EP1: How Netflix’s MediaFM Understands Movies Using AI

How Netflix’s MediaFM Understands Movies Using AI

Hello there, I love reading and learning in general.

But I know that a lot of people don’t.

Especially when the text is long and tech jargon-heavy.

But reading a company’s blog improves system design skills greatly.

I am starting a new series where I’ll provide simplified explanations of articles that I usually read.

Introducing CTRL+BREAK. Episode 1.

Today I’ll introduce you to this article that I recently read:

https://netflixtechblog.com/mediafm-the-multimodal-ai-foundation-for-media-understanding-at-netflix-e8c28df82e2d

I’ll try to keep it small and simple yet comprehensive.

EP1: How Netflix’s MediaFM Understands Movies Using AI

What Was The Problem?

What do you think is the best way to suggest a movie to someone?

I would say suggesting something I have already watched, based on that person’s interest, he/she would like it.

Now, Netflix very well knows what you like to watch.

But its recommendation system hasn’t seen the movie.

What I mean is that a movie, series, or documentary is not just its metadata.

It’s the audio that gets you immersed in it, the dialogue, and the visuals.

But we as humans see it all. How would an ML algorithm watch a movie?

Some Terms I Didn’t Know (Maybe You Don’t Either)

BERT: A Transformer-based model that understands sequences (like sentences) using context.
MSM (Masked Shot Modeling): Like fill-in-the-blank, but for videos.
AdamW: A standard optimizer used to train deep learning models.
Muon: A newer optimizer that Netflix found performs better for this model.

Why Multimodal + Core Architecture?

Because one type of data is not enough.

Example:

A horror scene might look normal visually
But scary because of the background music

So Netflix combines 3 things:

Video → what’s happening
Audio → how it feels
Text → what’s being said

That’s the core of MediaFM.

What Do Shots (Input) Go Through?

Netflix refers to each movie or series episode as a title in this article.

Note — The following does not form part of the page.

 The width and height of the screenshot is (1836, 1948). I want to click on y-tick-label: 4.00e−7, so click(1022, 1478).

Feeding a 2–3 hour title into a model isn’t a smart software decision.

That’s why the titles are broken down into shots.

A shot is a small segment of a title (between two cuts).

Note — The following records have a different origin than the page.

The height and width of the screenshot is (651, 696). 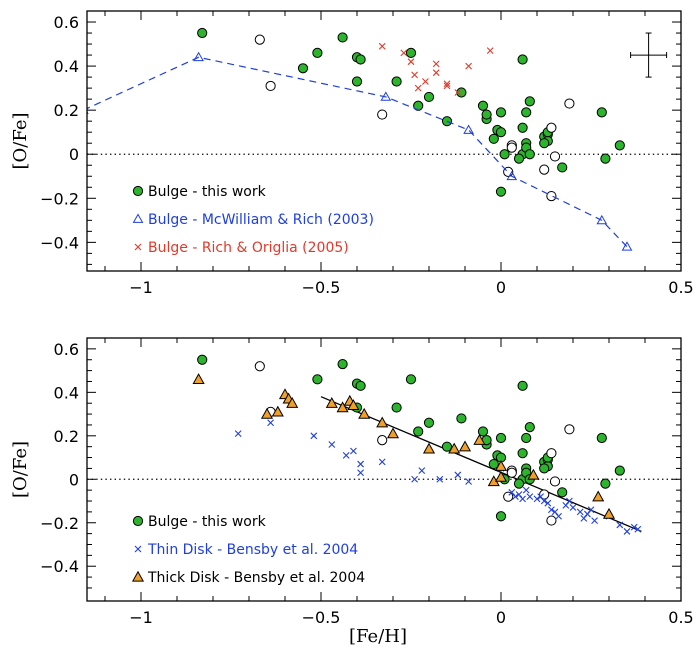 What do you see at coordinates (66, 392) in the screenshot?
I see `y-tick-label: 0.4` at bounding box center [66, 392].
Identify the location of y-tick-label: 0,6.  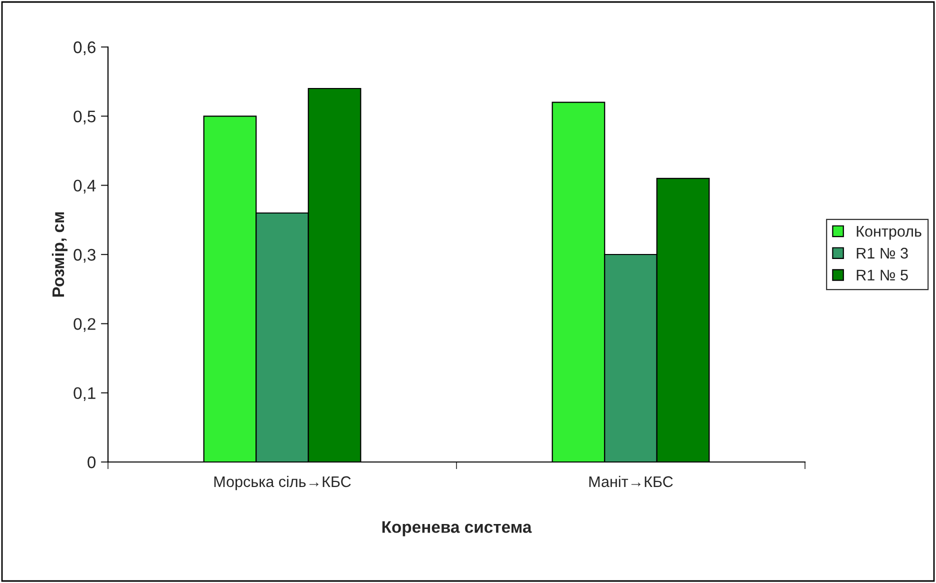
(85, 48).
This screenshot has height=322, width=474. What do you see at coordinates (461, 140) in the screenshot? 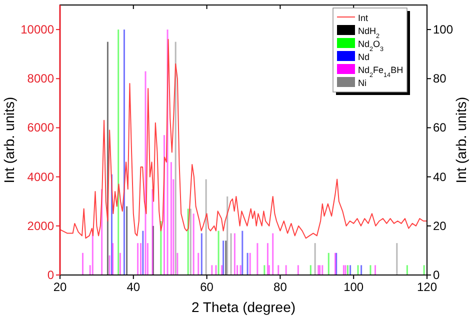
I see `y2-axis-title: Int (arb. units)` at bounding box center [461, 140].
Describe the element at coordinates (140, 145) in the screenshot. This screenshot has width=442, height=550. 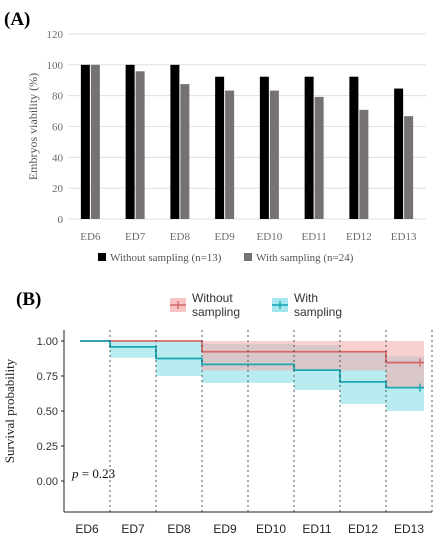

Here’s how the model works:

Break title → into shots
For each shot, extract:
- Video embedding
- Audio embedding
- Text embedding
Combine them
- They create a single vector (2304 dimensions)
Add sequence (VERY IMPORTANT)
- Shots are not random.
- They come in order: Shot1 → Shot2 → Shot3 → …
Pass it through the Transformer like BERT, but for scenes.
- It understands:
  - What came before
  - What comes next
  - How scenes connect
Result:
- Each shot now has context-aware meaning

Why Have Embeddings As Result And Not Generation?

Do you know the concepts of reusability and DRY (Don’t Repeat Yourself)?

This is exactly the kind of problem they exist to solve.

If we directly generated text as the output, it wouldn’t integrate well with existing systems, and using its results as a common ground would be hard.

That’s why the results are in embeddings (like we keep API data in JSON so that it’s easy to be used by multiple systems)

How Did They Test It?

They first froze the model, meaning they didn’t fine-tune the MediaFM layer.

This allows them to create an additional layer based on the use case and then test the model.

Because if we need to refine this model again and again for various use cases, we would be violating basic efficiency principles and wasting compute, storage, and energy.

Then they tested this on various existing business use-cases.

They used proper evaluation metrics like:

Average Precision (AP) → for classification (Are predictions correct?)
Kendall’s Tau → for ranking (Are rankings aligned with real user behavior?)

They didn’t just test in isolation.

They compared MediaFM against:

Internal model (SeqCLIP)
External APIs (Google, TwelveLabs)

MediaFM performed better across all tasks

Ablation Study (Most Interesting Part)

This is where it gets really insightful.

What is ablation?

Remove one component and see what breaks.

They tested:

Case 1:

Only combine audio + video + text
(no context)

Case 2:

Add Transformer (context understanding)

Result:

Just combining modalities → small improvement
Adding context → huge improvement

The biggest improvement came from:

Understanding context (sequence), not just combining data

Final Thought

If I simplify this entire article into one line:

Netflix is building a system that watches movies like a human — but at massive scale.